---------- Provided entries ----------
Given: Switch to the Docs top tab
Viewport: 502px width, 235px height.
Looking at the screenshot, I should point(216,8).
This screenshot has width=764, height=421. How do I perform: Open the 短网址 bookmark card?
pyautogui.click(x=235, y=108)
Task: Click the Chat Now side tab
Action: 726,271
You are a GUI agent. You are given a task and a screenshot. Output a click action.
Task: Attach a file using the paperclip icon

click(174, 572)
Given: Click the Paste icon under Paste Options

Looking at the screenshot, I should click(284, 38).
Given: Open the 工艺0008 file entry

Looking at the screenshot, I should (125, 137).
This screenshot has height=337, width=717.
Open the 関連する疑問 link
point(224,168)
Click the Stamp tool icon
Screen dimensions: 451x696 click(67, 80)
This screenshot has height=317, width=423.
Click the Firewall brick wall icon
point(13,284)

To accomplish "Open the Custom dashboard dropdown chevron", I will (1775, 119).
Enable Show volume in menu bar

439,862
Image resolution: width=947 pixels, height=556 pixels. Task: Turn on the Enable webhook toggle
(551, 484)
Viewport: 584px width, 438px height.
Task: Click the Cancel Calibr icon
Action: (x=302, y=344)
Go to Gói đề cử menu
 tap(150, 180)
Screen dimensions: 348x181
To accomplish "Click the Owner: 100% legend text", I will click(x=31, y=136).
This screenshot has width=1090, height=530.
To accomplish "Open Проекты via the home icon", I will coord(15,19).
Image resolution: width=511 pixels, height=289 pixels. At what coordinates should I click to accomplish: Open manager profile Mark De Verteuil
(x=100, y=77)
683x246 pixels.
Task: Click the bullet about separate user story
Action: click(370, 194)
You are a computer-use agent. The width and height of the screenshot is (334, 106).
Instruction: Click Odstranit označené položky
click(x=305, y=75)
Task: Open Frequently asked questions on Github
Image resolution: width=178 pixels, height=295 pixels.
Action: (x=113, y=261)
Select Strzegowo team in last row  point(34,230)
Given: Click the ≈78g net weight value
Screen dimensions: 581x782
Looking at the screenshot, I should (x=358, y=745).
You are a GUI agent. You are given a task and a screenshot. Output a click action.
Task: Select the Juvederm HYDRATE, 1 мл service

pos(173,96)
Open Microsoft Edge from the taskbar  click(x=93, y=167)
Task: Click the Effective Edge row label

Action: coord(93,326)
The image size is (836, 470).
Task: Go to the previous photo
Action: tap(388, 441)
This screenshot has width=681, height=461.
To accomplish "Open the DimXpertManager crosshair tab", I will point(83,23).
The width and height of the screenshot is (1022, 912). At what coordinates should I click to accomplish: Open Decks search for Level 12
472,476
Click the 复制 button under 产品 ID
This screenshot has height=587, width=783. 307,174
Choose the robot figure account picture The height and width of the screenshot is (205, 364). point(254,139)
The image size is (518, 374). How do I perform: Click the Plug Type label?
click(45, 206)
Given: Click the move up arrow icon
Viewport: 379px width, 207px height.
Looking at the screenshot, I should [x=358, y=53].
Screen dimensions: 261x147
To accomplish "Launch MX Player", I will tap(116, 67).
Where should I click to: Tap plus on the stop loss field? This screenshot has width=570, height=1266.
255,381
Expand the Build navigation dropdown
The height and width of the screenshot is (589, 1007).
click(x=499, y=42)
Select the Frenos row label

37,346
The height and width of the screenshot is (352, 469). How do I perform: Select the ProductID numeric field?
----------
Starting at the top of the listing above, repeat every line exactly until the line that contains "Screen dimensions: 348x181" has been repeated too.

* _Solved problem_
Given: Switch to the Docs top tab
Viewport: 502px width, 235px height.
Looking at the screenshot, I should point(216,8).
This screenshot has width=764, height=421. How do I perform: Open the 短网址 bookmark card?
pyautogui.click(x=235, y=108)
Task: Click the Chat Now side tab
Action: 726,271
You are a GUI agent. You are given a task and a screenshot. Output a click action.
Task: Attach a file using the paperclip icon

click(174, 572)
Given: Click the Paste icon under Paste Options

Looking at the screenshot, I should click(284, 38).
Given: Open the 工艺0008 file entry

Looking at the screenshot, I should (125, 137).
This screenshot has height=337, width=717.
Open the 関連する疑問 link
point(224,168)
Click the Stamp tool icon
Screen dimensions: 451x696 click(67, 80)
This screenshot has height=317, width=423.
Click the Firewall brick wall icon
point(13,284)

To accomplish "Open the Custom dashboard dropdown chevron", I will (1775, 119).
Enable Show volume in menu bar

439,862
Image resolution: width=947 pixels, height=556 pixels. Task: Turn on the Enable webhook toggle
(551, 484)
Viewport: 584px width, 438px height.
Task: Click the Cancel Calibr icon
Action: (x=302, y=344)
Go to Gói đề cử menu
 tap(150, 180)
Screen dimensions: 348x181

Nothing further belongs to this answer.